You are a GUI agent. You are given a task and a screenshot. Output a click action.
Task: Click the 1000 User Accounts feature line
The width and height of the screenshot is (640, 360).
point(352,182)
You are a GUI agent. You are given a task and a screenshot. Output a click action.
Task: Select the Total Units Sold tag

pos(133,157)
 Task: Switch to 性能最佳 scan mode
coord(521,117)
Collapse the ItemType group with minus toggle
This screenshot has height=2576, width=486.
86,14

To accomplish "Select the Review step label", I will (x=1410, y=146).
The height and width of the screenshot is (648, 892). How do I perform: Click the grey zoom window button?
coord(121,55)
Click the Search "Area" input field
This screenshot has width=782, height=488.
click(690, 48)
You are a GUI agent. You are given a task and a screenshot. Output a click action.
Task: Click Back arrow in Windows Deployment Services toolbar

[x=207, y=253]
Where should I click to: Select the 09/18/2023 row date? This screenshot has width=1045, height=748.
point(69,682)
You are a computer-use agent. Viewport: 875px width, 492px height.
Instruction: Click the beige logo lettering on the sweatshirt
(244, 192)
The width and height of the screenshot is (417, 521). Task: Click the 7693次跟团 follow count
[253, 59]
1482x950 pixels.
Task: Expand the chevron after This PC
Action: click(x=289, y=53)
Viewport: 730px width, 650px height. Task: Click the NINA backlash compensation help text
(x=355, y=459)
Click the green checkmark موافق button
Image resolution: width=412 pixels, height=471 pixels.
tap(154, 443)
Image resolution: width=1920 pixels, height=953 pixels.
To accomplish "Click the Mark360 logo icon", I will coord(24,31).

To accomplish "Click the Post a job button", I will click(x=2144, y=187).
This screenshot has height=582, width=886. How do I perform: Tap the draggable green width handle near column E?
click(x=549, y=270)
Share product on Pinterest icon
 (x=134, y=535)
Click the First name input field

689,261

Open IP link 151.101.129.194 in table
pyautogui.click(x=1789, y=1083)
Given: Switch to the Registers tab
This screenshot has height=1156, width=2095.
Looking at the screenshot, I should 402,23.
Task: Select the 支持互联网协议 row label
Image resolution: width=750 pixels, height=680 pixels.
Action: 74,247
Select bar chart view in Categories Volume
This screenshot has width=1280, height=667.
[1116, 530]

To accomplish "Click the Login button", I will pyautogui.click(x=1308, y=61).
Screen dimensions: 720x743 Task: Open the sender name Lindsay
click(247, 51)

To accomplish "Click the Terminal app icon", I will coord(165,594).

------------

■ WORK INSTRUCTIONS
Give every line of the listing above as a numbered list, leaving out the blank lines.

■ THE SOLUTION
1. You are a GUI agent. You are given a task and a screenshot. Output a click action.
2. Task: Click the 1000 User Accounts feature line
3. The width and height of the screenshot is (640, 360).
4. point(352,182)
5. You are a GUI agent. You are given a task and a screenshot. Output a click action.
6. Task: Select the Total Units Sold tag
7. pos(133,157)
8.  Task: Switch to 性能最佳 scan mode
9. coord(521,117)
10. Collapse the ItemType group with minus toggle
11. This screenshot has height=2576, width=486.
12. 86,14
13. To accomplish "Select the Review step label", I will (x=1410, y=146).
14. The height and width of the screenshot is (648, 892). How do I perform: Click the grey zoom window button?
15. coord(121,55)
16. Click the Search "Area" input field
17. This screenshot has width=782, height=488.
18. click(690, 48)
19. You are a GUI agent. You are given a task and a screenshot. Output a click action.
20. Task: Click Back arrow in Windows Deployment Services toolbar
21. [x=207, y=253]
22. Where should I click to: Select the 09/18/2023 row date? This screenshot has width=1045, height=748.
23. point(69,682)
24. You are a computer-use agent. Viewport: 875px width, 492px height.
25. Instruction: Click the beige logo lettering on the sweatshirt
26. (244, 192)
27. The width and height of the screenshot is (417, 521). Task: Click the 7693次跟团 follow count
28. [253, 59]
29. 1482x950 pixels.
30. Task: Expand the chevron after This PC
31. Action: click(x=289, y=53)
32. Viewport: 730px width, 650px height. Task: Click the NINA backlash compensation help text
33. (x=355, y=459)
34. Click the green checkmark موافق button
35. Image resolution: width=412 pixels, height=471 pixels.
36. tap(154, 443)
37. Image resolution: width=1920 pixels, height=953 pixels.
38. To accomplish "Click the Mark360 logo icon", I will coord(24,31).
39. To accomplish "Click the Post a job button", I will click(x=2144, y=187).
40. This screenshot has height=582, width=886. How do I perform: Tap the draggable green width handle near column E?
41. click(x=549, y=270)
42. Share product on Pinterest icon
43.  (x=134, y=535)
44. Click the First name input field
45. 689,261
46. Open IP link 151.101.129.194 in table
47. pyautogui.click(x=1789, y=1083)
48. Given: Switch to the Registers tab
49. This screenshot has height=1156, width=2095.
50. Looking at the screenshot, I should 402,23.
51. Task: Select the 支持互联网协议 row label
52. Image resolution: width=750 pixels, height=680 pixels.
53. Action: 74,247
54. Select bar chart view in Categories Volume
55. This screenshot has width=1280, height=667.
56. [1116, 530]
57. To accomplish "Click the Login button", I will pyautogui.click(x=1308, y=61).
58. Screen dimensions: 720x743 Task: Open the sender name Lindsay
59. click(247, 51)
60. To accomplish "Click the Terminal app icon", I will coord(165,594).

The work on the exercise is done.